Suicide de Narovana : son père veut poursuivre les créateurs japonais de Death Note
Plusieurs mois après le suicide de Narovana, une adolescente de 13 ans décédée le 14 janvier dernier, son père poursuit son combat judiciaire contre ceux qu’il estime responsables du drame.
Plusieurs acteurs malgaches du monde du manga ont récemment affirmé avoir reçu une plainte de Rova, le père de la jeune fille. Ce dernier a toutefois tenu à apporter des précisions. Selon lui, la plainte déposée vingt jours après le décès de sa fille ne visait pas les groupes ou associations liés à la culture manga, mais les personnes ayant vendu et diffusé Death Note à Madagascar.
Rova considère en effet que le manga et son adaptation animée ont joué un rôle déterminant dans le passage à l’acte de sa fille. Le père de famille affirme également avoir engagé des poursuites contre les créateurs de l’œuvre, le scénariste japonais Tsugumi Ohba et le dessinateur japonais Takeshi Obata, ainsi que contre les producteurs de l’anime et les distributeurs du manga à Madagascar.
« Je poursuivrai tout le monde, jusqu’au bout, car d’autres enfants risquent de perdre la vie à cause de cela si personne n’agit », a-t-il déclaré. Son objectif est d’obtenir l’interdiction de Death Note sur le territoire malgache.

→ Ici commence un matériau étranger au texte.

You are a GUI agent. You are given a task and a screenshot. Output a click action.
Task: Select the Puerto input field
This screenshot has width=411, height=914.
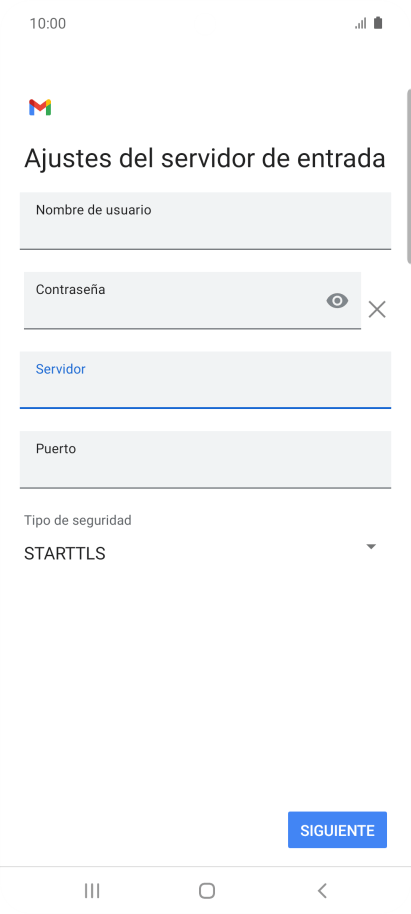click(x=205, y=459)
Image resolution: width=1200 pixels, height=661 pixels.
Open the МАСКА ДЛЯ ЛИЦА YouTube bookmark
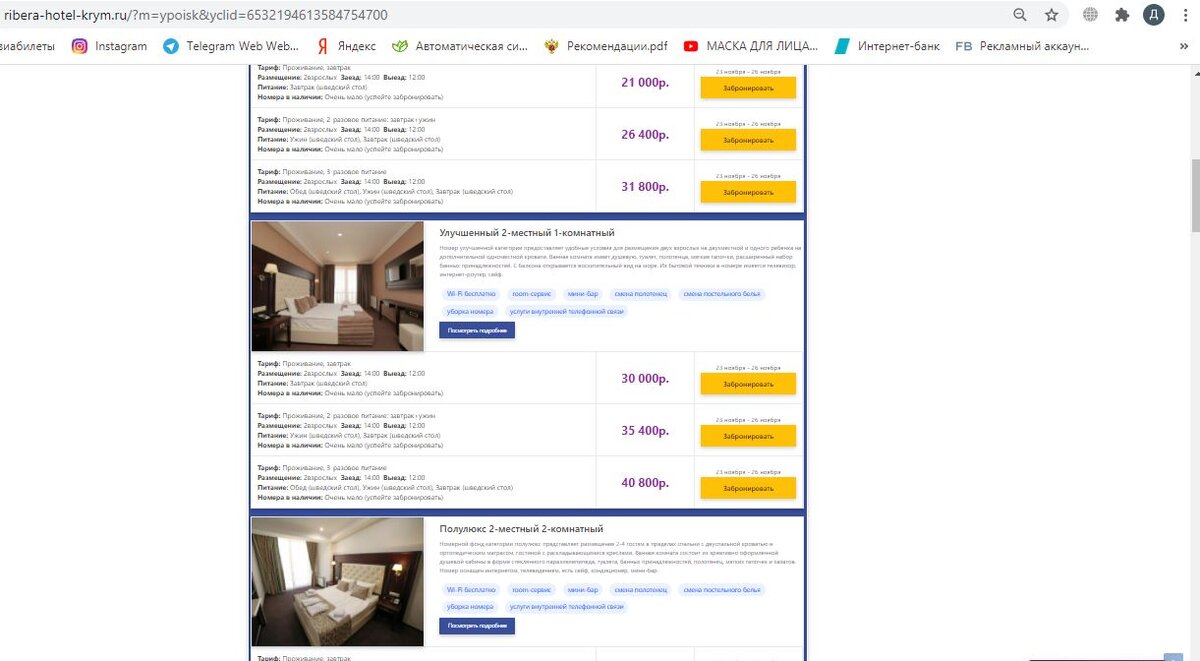[751, 46]
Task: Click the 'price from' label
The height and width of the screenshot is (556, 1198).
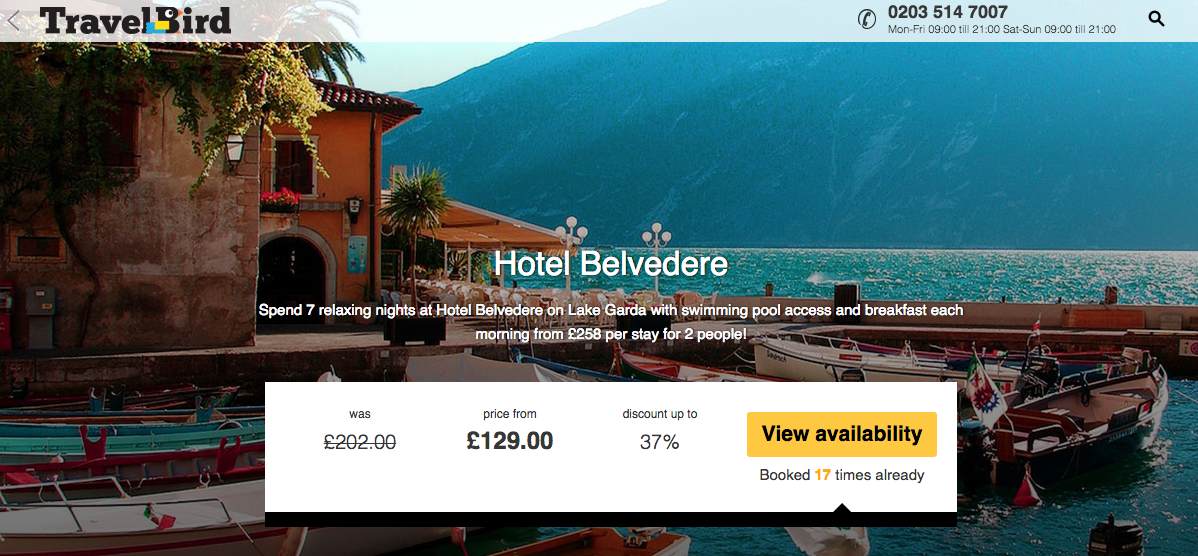Action: [x=510, y=414]
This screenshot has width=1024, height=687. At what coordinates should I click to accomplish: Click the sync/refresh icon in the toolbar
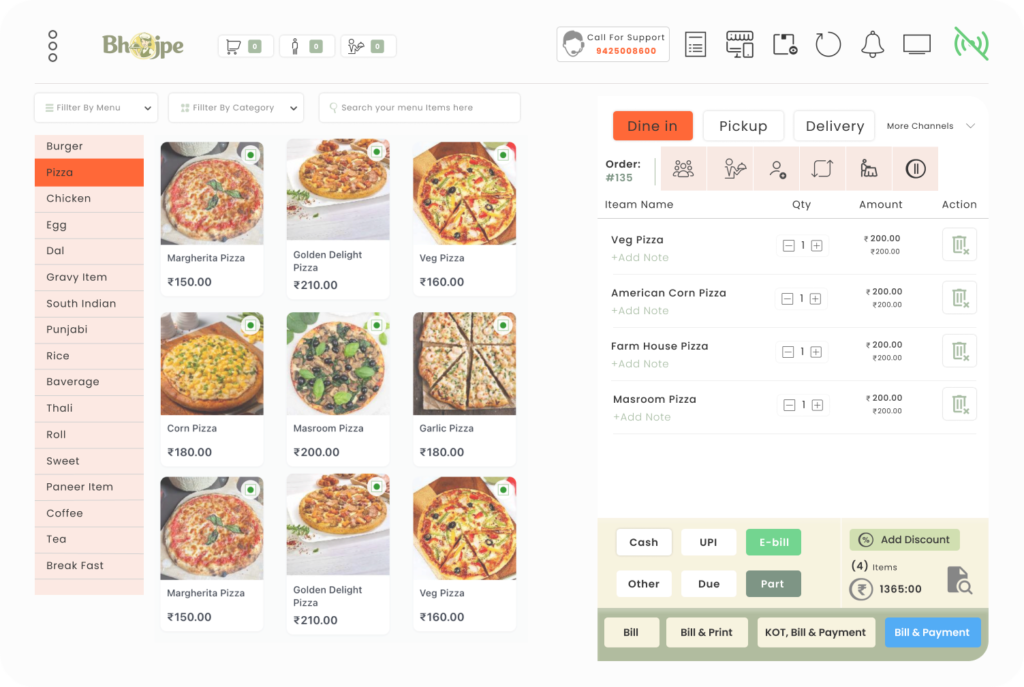pos(828,44)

Une procédure qui s’annonce complexe
Au-delà de la question de fond, la démarche judiciaire soulève plusieurs interrogations.
Les auteurs de Death Note sont des ressortissants japonais et l’œuvre a été créée, publiée et produite au Japon. Une éventuelle action judiciaire contre les créateurs de la série pourrait donc se heurter à d’importantes difficultés liées à la compétence des juridictions et à l’exécution d’éventuelles décisions à l’étranger.
Mais le principal obstacle pourrait être ailleurs : démontrer l’existence d’un lien direct entre l’œuvre et le suicide de l’adolescente.
Selon plusieurs informations rendues publiques après le drame, Narovana avait laissé dans son journal intime de nombreux écrits témoignant d’un profond mal-être. Elle y avait notamment dressé une liste de 99 raisons de mourir. Ses notes personnelles évoquaient également son homosexualité ainsi que son désir de changer de sexe.
Ces éléments laissent apparaître une souffrance psychologique complexe et multifactorielle. Or, rien dans le scénario de Death Note n’aborde ou ne promeut spécifiquement l’homosexualité ou la transition de genre.
Par ailleurs, les connaissances scientifiques actuelles ne soutiennent pas l’idée que l’orientation sexuelle puisse être acquise par simple influence culturelle ou médiatique. Dans ces conditions, établir que l’œuvre serait à l’origine du suicide de l’adolescente paraît particulièrement difficile.
La démarche engagée par Rova risque donc de se heurter à un manque de preuves permettant d’établir un lien de causalité direct entre le manga et le décès de sa fille. Les éléments connus du dossier pointent davantage vers un mal-être préexistant que vers l’influence exclusive d’une œuvre de fiction.
L’affaire continue néanmoins d’alimenter le débat sur l’influence des contenus culturels auprès des mineurs et sur le rôle des parents dans l’accompagnement des adolescents confrontés à des situations de détresse psychologique.